/---

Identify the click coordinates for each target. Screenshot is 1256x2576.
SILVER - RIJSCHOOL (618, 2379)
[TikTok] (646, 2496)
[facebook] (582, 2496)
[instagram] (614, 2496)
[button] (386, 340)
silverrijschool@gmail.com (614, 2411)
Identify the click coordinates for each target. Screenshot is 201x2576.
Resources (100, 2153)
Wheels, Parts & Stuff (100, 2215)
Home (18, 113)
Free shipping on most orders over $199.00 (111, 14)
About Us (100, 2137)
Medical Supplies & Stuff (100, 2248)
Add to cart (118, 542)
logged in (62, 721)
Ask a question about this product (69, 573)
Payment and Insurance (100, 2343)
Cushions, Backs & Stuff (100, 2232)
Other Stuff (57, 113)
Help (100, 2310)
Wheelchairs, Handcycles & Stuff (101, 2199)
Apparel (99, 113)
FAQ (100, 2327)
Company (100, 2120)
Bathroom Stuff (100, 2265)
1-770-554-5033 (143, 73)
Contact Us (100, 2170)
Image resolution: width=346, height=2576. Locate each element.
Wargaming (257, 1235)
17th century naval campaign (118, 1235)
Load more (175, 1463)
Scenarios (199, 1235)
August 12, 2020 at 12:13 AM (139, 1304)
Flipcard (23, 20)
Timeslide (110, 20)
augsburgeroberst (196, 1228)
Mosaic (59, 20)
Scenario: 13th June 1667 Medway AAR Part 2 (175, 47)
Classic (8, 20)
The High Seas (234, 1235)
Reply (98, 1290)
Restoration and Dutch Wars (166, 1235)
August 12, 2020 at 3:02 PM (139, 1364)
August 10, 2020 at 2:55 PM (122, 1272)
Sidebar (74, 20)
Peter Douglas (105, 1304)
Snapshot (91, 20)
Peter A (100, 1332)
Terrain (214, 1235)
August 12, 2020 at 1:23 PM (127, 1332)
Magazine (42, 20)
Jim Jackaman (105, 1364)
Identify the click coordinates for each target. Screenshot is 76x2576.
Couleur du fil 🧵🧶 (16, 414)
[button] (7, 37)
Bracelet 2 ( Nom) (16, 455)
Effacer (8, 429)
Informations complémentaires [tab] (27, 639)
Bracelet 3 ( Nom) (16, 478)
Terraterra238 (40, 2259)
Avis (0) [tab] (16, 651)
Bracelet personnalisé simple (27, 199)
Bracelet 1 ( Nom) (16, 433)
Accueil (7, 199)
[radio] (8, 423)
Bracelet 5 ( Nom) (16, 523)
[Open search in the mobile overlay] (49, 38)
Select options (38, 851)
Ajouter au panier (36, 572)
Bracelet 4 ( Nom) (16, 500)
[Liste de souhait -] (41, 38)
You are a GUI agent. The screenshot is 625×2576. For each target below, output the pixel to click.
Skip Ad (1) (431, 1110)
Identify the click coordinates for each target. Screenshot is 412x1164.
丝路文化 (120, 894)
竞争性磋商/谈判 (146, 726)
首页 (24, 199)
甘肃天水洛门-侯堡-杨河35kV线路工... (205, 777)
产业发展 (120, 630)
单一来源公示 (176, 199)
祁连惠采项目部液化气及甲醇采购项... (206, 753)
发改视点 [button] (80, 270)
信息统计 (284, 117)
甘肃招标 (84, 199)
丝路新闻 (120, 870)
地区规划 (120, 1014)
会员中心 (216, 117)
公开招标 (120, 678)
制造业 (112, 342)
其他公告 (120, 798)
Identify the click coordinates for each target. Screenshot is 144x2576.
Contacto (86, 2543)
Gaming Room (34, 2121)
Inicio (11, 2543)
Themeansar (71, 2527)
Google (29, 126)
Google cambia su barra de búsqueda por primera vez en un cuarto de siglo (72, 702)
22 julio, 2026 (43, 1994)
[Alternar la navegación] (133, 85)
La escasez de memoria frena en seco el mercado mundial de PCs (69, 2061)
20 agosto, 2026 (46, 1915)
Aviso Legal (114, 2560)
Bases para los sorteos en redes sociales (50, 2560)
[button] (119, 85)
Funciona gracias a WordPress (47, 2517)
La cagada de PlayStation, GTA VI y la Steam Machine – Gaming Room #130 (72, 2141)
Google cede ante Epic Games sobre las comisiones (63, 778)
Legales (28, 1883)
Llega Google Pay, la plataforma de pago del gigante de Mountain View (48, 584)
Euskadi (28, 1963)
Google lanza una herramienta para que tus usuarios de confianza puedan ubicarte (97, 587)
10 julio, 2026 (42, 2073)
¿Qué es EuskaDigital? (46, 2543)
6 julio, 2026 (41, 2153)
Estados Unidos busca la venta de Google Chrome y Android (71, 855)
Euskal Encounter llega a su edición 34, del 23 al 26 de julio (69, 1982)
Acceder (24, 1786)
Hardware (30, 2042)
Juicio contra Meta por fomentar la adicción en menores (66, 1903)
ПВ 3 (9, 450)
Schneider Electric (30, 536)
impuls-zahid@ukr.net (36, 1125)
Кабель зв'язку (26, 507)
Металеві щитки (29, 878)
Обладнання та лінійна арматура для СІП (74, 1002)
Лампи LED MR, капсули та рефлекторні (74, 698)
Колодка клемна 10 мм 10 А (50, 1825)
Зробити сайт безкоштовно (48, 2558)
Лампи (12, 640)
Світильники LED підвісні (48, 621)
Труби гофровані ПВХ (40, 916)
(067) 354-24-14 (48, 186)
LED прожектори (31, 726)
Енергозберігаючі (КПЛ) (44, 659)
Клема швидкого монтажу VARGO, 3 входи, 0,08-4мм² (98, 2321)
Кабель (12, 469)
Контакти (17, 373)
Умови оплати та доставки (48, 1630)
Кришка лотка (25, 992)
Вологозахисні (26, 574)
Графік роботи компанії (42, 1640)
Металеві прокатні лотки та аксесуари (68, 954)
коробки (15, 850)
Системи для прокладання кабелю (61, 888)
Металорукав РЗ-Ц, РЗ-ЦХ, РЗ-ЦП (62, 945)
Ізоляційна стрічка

\---

• Task prompt
Repeat the material exactly, please, so that each line matches its source.

• Solution for this problem
Identify the click coordinates for each target. Screenshot is 1256x2576.
SILVER - RIJSCHOOL (618, 2379)
[TikTok] (646, 2496)
[facebook] (582, 2496)
[instagram] (614, 2496)
[button] (386, 340)
silverrijschool@gmail.com (614, 2411)
Identify the click coordinates for each target. Screenshot is 201x2576.
Resources (100, 2153)
Wheels, Parts & Stuff (100, 2215)
Home (18, 113)
Free shipping on most orders over $199.00 (111, 14)
About Us (100, 2137)
Medical Supplies & Stuff (100, 2248)
Add to cart (118, 542)
logged in (62, 721)
Ask a question about this product (69, 573)
Payment and Insurance (100, 2343)
Cushions, Backs & Stuff (100, 2232)
Other Stuff (57, 113)
Help (100, 2310)
Wheelchairs, Handcycles & Stuff (101, 2199)
Apparel (99, 113)
FAQ (100, 2327)
Company (100, 2120)
Bathroom Stuff (100, 2265)
1-770-554-5033 (143, 73)
Contact Us (100, 2170)
Image resolution: width=346, height=2576. Locate each element.
Wargaming (257, 1235)
17th century naval campaign (118, 1235)
Load more (175, 1463)
Scenarios (199, 1235)
August 12, 2020 at 12:13 AM (139, 1304)
Flipcard (23, 20)
Timeslide (110, 20)
augsburgeroberst (196, 1228)
Mosaic (59, 20)
Scenario: 13th June 1667 Medway AAR Part 2 (175, 47)
Classic (8, 20)
The High Seas (234, 1235)
Reply (98, 1290)
Restoration and Dutch Wars (166, 1235)
August 12, 2020 at 3:02 PM (139, 1364)
August 10, 2020 at 2:55 PM (122, 1272)
Sidebar (74, 20)
Peter Douglas (105, 1304)
Snapshot (91, 20)
Peter A (100, 1332)
Terrain (214, 1235)
August 12, 2020 at 1:23 PM (127, 1332)
Magazine (42, 20)
Jim Jackaman (105, 1364)
Identify the click coordinates for each target. Screenshot is 76x2576.
Couleur du fil 🧵🧶 (16, 414)
[button] (7, 37)
Bracelet 2 ( Nom) (16, 455)
Effacer (8, 429)
Informations complémentaires [tab] (27, 639)
Bracelet 3 ( Nom) (16, 478)
Terraterra238 (40, 2259)
Avis (0) [tab] (16, 651)
Bracelet personnalisé simple (27, 199)
Bracelet 1 ( Nom) (16, 433)
Accueil (7, 199)
[radio] (8, 423)
Bracelet 5 ( Nom) (16, 523)
[Open search in the mobile overlay] (49, 38)
Select options (38, 851)
Ajouter au panier (36, 572)
Bracelet 4 ( Nom) (16, 500)
[Liste de souhait -] (41, 38)
You are a GUI agent. The screenshot is 625×2576. For each target below, output the pixel to click.
Skip Ad (1) (431, 1110)
Identify the click coordinates for each target. Screenshot is 412x1164.
丝路文化 (120, 894)
竞争性磋商/谈判 (146, 726)
首页 (24, 199)
甘肃天水洛门-侯堡-杨河35kV线路工... (205, 777)
产业发展 (120, 630)
单一来源公示 (176, 199)
祁连惠采项目部液化气及甲醇采购项... (206, 753)
发改视点 [button] (80, 270)
信息统计 (284, 117)
甘肃招标 (84, 199)
丝路新闻 (120, 870)
地区规划 (120, 1014)
会员中心 (216, 117)
公开招标 (120, 678)
制造业 (112, 342)
其他公告 (120, 798)
Identify the click coordinates for each target. Screenshot is 144x2576.
Contacto (86, 2543)
Gaming Room (34, 2121)
Inicio (11, 2543)
Themeansar (71, 2527)
Google (29, 126)
Google cambia su barra de búsqueda por primera vez en un cuarto de siglo (72, 702)
22 julio, 2026 (43, 1994)
[Alternar la navegación] (133, 85)
La escasez de memoria frena en seco el mercado mundial de PCs (69, 2061)
20 agosto, 2026 (46, 1915)
Aviso Legal (114, 2560)
Bases para los sorteos en redes sociales (50, 2560)
[button] (119, 85)
Funciona gracias a WordPress (47, 2517)
La cagada de PlayStation, GTA VI y la Steam Machine – Gaming Room #130 (72, 2141)
Google cede ante Epic Games sobre las comisiones (63, 778)
Legales (28, 1883)
Llega Google Pay, la plataforma de pago del gigante de Mountain View (48, 584)
Euskadi (28, 1963)
Google lanza una herramienta para que tus usuarios de confianza puedan ubicarte (97, 587)
10 julio, 2026 (42, 2073)
¿Qué es EuskaDigital? (46, 2543)
6 julio, 2026 (41, 2153)
Estados Unidos busca la venta de Google Chrome y Android (71, 855)
Euskal Encounter llega a su edición 34, del 23 al 26 de julio (69, 1982)
Acceder (24, 1786)
Hardware (30, 2042)
Juicio contra Meta por fomentar la adicción en menores (66, 1903)
ПВ 3 (9, 450)
Schneider Electric (30, 536)
impuls-zahid@ukr.net (36, 1125)
Кабель зв'язку (26, 507)
Металеві щитки (29, 878)
Обладнання та лінійна арматура для СІП (74, 1002)
Лампи LED MR, капсули та рефлекторні (74, 698)
Колодка клемна 10 мм 10 А (50, 1825)
Зробити сайт безкоштовно (48, 2558)
Лампи (12, 640)
Світильники LED підвісні (48, 621)
Труби гофровані ПВХ (40, 916)
(067) 354-24-14 (48, 186)
LED прожектори (31, 726)
Енергозберігаючі (КПЛ) (44, 659)
Клема швидкого монтажу VARGO, 3 входи, 0,08-4мм² (98, 2321)
Кабель (12, 469)
Контакти (17, 373)
Умови оплати та доставки (48, 1630)
Кришка лотка (25, 992)
Вологозахисні (26, 574)
Графік роботи компанії (42, 1640)
Металеві прокатні лотки та аксесуари (68, 954)
коробки (15, 850)
Системи для прокладання кабелю (61, 888)
Металорукав РЗ-Ц, РЗ-ЦХ, РЗ-ЦП (62, 945)
Ізоляційна стрічка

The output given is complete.